◆ Rows showing where targets appear
* START *

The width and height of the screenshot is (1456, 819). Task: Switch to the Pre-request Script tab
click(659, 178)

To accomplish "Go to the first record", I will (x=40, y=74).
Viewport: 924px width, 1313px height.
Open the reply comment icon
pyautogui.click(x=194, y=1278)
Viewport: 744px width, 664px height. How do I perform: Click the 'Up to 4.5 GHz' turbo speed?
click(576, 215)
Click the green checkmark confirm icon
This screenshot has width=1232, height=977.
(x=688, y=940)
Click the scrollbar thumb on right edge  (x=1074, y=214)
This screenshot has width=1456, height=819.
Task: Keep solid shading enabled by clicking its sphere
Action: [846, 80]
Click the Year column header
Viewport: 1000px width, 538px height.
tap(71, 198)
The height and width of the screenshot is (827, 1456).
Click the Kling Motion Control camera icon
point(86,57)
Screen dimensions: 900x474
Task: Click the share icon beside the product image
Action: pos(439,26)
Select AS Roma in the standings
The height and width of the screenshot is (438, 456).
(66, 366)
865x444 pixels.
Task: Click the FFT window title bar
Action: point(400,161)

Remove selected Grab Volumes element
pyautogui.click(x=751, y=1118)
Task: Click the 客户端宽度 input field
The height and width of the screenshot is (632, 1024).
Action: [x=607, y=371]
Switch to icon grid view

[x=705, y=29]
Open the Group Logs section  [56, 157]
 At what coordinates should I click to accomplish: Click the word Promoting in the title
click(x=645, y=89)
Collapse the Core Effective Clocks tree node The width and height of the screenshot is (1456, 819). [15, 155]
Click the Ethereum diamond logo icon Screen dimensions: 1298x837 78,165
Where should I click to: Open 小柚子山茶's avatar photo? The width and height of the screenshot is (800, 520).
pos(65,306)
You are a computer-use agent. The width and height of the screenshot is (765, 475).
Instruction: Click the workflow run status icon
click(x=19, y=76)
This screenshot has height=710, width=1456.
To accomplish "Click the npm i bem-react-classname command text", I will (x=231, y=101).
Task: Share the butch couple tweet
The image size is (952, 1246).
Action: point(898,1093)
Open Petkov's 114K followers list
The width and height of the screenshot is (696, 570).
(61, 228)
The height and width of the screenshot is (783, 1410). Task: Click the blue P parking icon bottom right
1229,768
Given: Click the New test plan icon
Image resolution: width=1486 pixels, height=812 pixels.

* END *

◆ Exercise
Rename "Viewport:" to "Screen size:" everywhere in the items above, keeping every other character as it is.

◆ Answer to this exercise
The width and height of the screenshot is (1456, 819). Task: Switch to the Pre-request Script tab
click(659, 178)

To accomplish "Go to the first record", I will (x=40, y=74).
Screen size: 924px width, 1313px height.
Open the reply comment icon
pyautogui.click(x=194, y=1278)
Screen size: 744px width, 664px height. How do I perform: Click the 'Up to 4.5 GHz' turbo speed?
click(576, 215)
Click the green checkmark confirm icon
This screenshot has width=1232, height=977.
(x=688, y=940)
Click the scrollbar thumb on right edge  (x=1074, y=214)
This screenshot has width=1456, height=819.
Task: Keep solid shading enabled by clicking its sphere
Action: [846, 80]
Click the Year column header
Screen size: 1000px width, 538px height.
tap(71, 198)
The height and width of the screenshot is (827, 1456).
Click the Kling Motion Control camera icon
point(86,57)
Screen dimensions: 900x474
Task: Click the share icon beside the product image
Action: pos(439,26)
Select AS Roma in the standings
The height and width of the screenshot is (438, 456).
(66, 366)
865x444 pixels.
Task: Click the FFT window title bar
Action: point(400,161)

Remove selected Grab Volumes element
pyautogui.click(x=751, y=1118)
Task: Click the 客户端宽度 input field
The height and width of the screenshot is (632, 1024).
Action: [x=607, y=371]
Switch to icon grid view

[x=705, y=29]
Open the Group Logs section  [56, 157]
 At what coordinates should I click to accomplish: Click the word Promoting in the title
click(x=645, y=89)
Collapse the Core Effective Clocks tree node The width and height of the screenshot is (1456, 819). [15, 155]
Click the Ethereum diamond logo icon Screen dimensions: 1298x837 78,165
Where should I click to: Open 小柚子山茶's avatar photo? The width and height of the screenshot is (800, 520).
pos(65,306)
You are a computer-use agent. The width and height of the screenshot is (765, 475).
Instruction: Click the workflow run status icon
click(x=19, y=76)
This screenshot has height=710, width=1456.
To accomplish "Click the npm i bem-react-classname command text", I will (x=231, y=101).
Task: Share the butch couple tweet
The image size is (952, 1246).
Action: point(898,1093)
Open Petkov's 114K followers list
The width and height of the screenshot is (696, 570).
(61, 228)
The height and width of the screenshot is (783, 1410). Task: Click the blue P parking icon bottom right
1229,768
Given: Click the New test plan icon
Image resolution: width=1486 pixels, height=812 pixels.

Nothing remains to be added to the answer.